**PROMPT:** Render the part of the records that opens with the line containing "Given: Click the help question mark icon" and runs through the end of the records as a Markdown table with the columns Row and Line. Give one numbered row per line, skip blank lines, and leave the pictures out.

**RECORDS:**
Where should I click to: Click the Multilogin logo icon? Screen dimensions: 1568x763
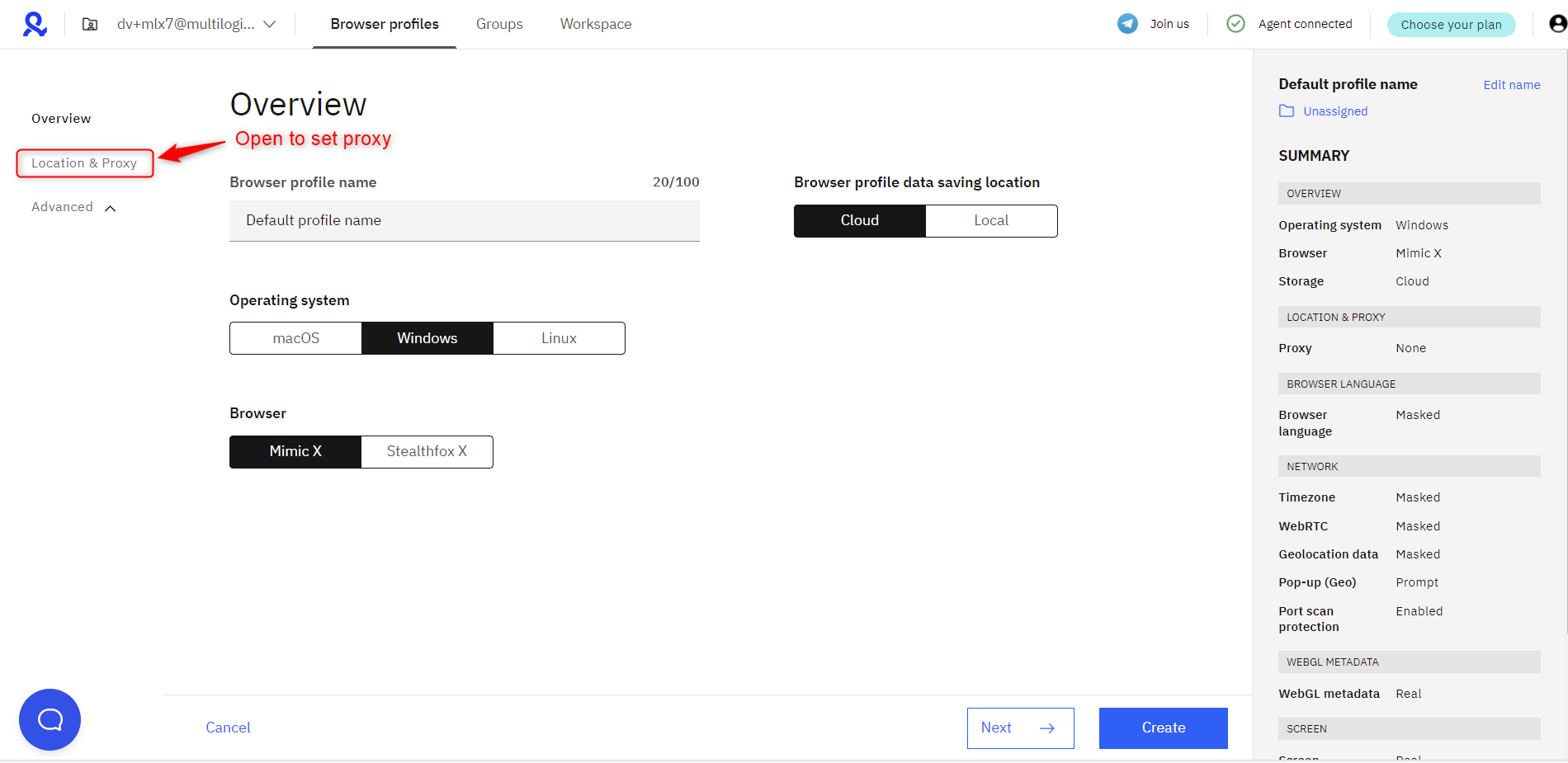coord(35,24)
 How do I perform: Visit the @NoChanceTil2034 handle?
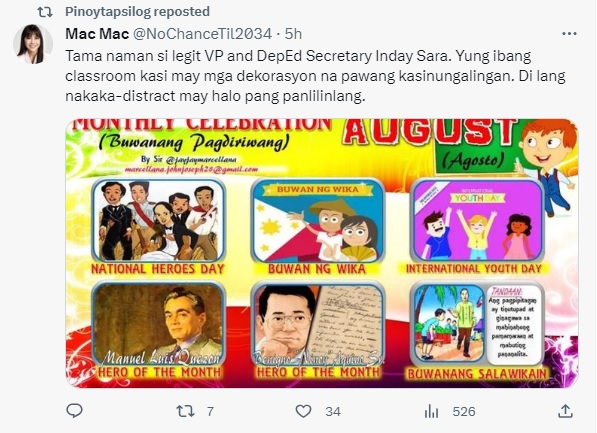click(x=202, y=34)
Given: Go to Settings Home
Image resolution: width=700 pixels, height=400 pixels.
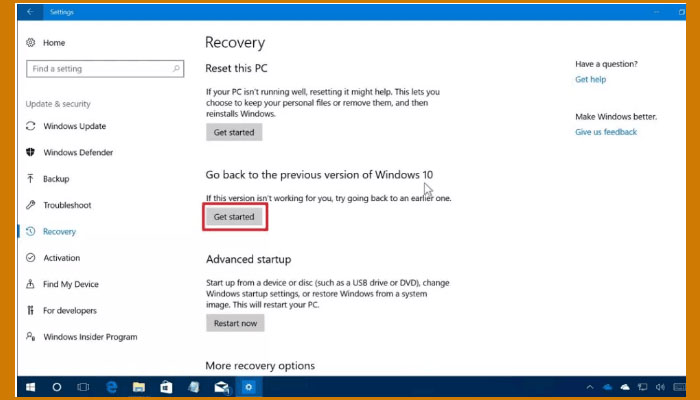Looking at the screenshot, I should pos(53,43).
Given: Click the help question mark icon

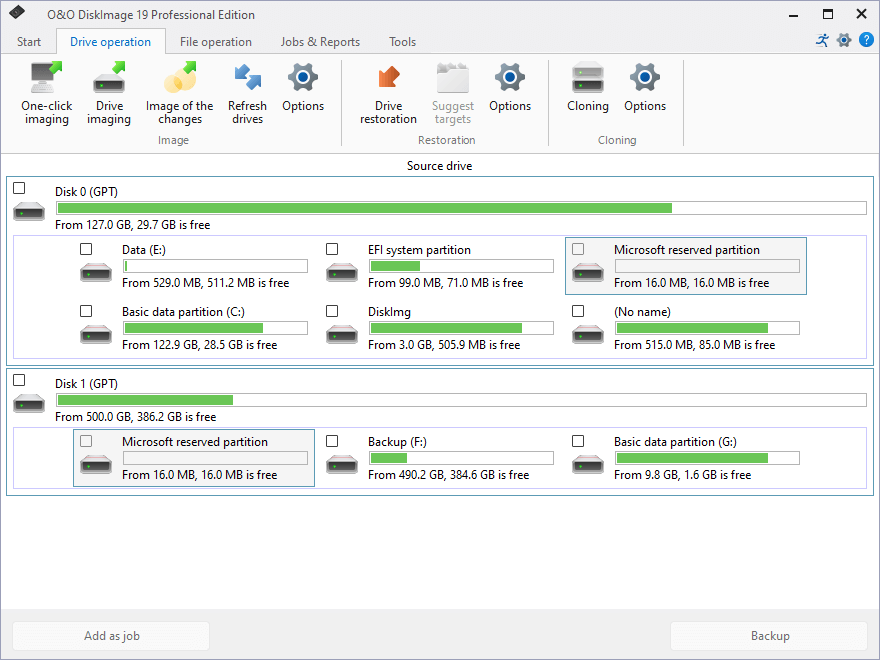Looking at the screenshot, I should [866, 41].
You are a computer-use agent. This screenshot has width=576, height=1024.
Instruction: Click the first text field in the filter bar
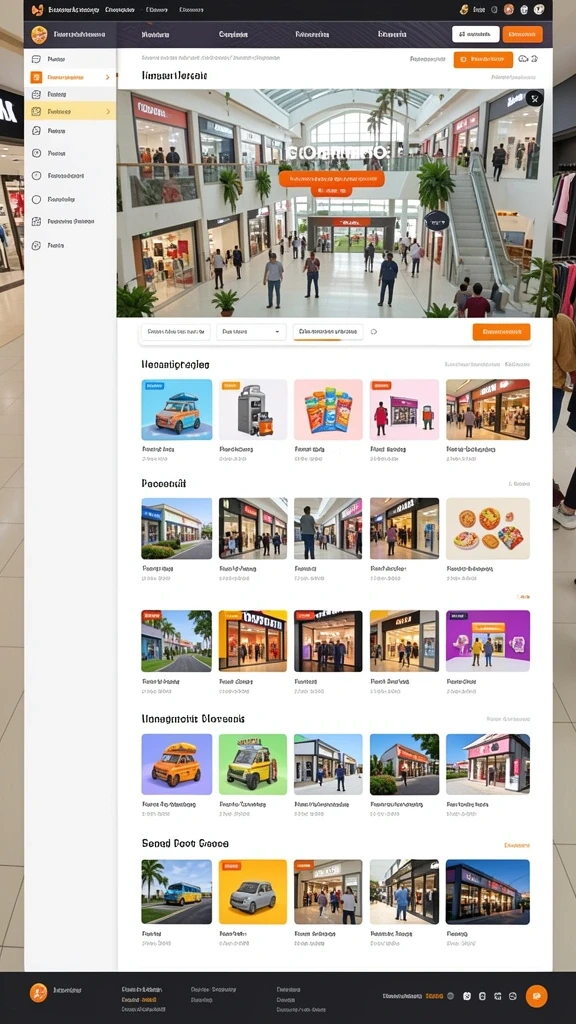tap(176, 332)
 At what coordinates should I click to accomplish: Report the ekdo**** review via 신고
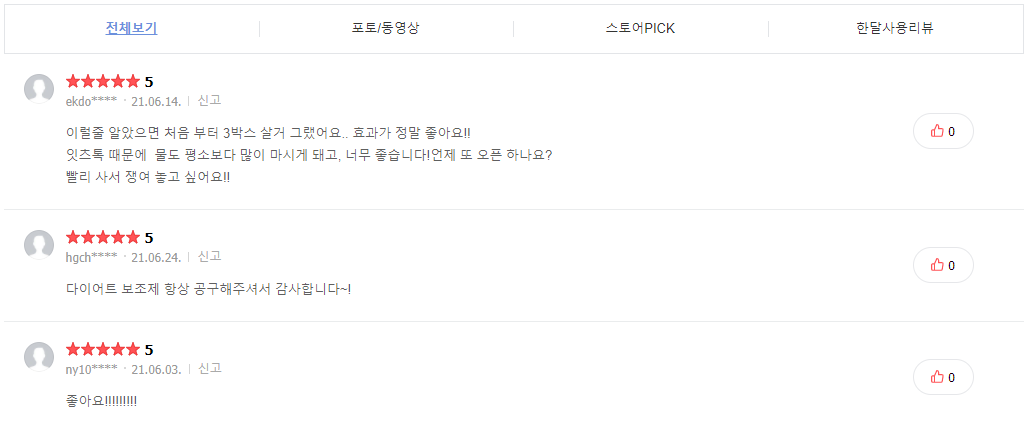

**TASK OUTPUT:**
| Row | Line |
|---|---|
| 1 | Given: Click the help question mark icon |
| 2 | Looking at the screenshot, I should [866, 41]. |
| 3 | You are a computer-use agent. This screenshot has width=576, height=1024. |
| 4 | Instruction: Click the first text field in the filter bar |
| 5 | tap(176, 332) |
| 6 |  At what coordinates should I click to accomplish: Report the ekdo**** review via 신고 |